Last spring, the food services staff gathered at Westerville Central High School so they could meet social distancing guidelines while packaging bagged meals for distribution.
“When you are in a kitchen with a big production going on, oftentimes you are shoulder-to-shoulder,” Dennis said. “We have had to work really hard to adapt to work six feet apart.”
The department partnered with school counselors to better connect with families and understand their needs. They also worked closely with the district’s Transportation Services to ensure meals could be delivered to students’ homes.
Dennis said the department reviewed its efforts to improve operations for the 2020-21 school year, which started remotely. However, when the U.S. Department of Agriculture (USDA) decided families had to opt-in for school breakfast and/or lunch during virtual or blended instruction at the start of the year, her staff worked with counselors and community groups to spread the word about the changes to ensure students could receive meals. The USDA ultimately decided several months later that students could receive free school meals through the end of the school year, removing the requirement.
In a typical school year, the district serves 6,500 federally-subsidized meals per day. This year, despite their ongoing efforts to communicate the availability of meals, families have requested only a third of that number.
“It’s something that keeps me awake at night,” Dennis said. “It feels like we’re missing people and I don’t know how and I would like to figure it out.”
The department continues to work closely with school counselors, who have closer connections with students and families. Saturday meal pick-ups have enabled food service staff to provide meals to a growing number of families.
“I’m so proud of the work that they are doing,” Dennis said. “It’s harder and more stressful than it ever has been in the past, but they show up and get it done. The students are here for education. We’re here to feed them.”

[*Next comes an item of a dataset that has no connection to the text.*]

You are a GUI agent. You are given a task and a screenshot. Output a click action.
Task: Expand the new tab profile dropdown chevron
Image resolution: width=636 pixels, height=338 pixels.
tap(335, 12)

The department’s focus and determination has started to pay off. During their first Saturday pick-up in October, they provided a week’s worth of meals for only 197 families. Just one month later, on the Saturday after Thanksgiving, they distributed more than 1,000 bagged meals for students in Cohort A, Cohort B and those attending WVA.
They organized a meal pick-up on Dec. 19 that provided two weeks’ worth of meals for winter break. Given the demand experienced that day, they have prepared 1,000 meal bags for this coming Saturday’s first come, first served meal pick-up.
To date, the department has provided 482,397 meals to students since the start of the pandemic. They prepared 201,332 meals for families in the spring when the buildings were shut down. So far this school year, the number of meals total 281,065.
“These individuals who work in the Food Services department here are committed to what they do,” Dennis said. “It’s not always easy. It’s not always sunny and 75 but it feels like it at the end of the day.”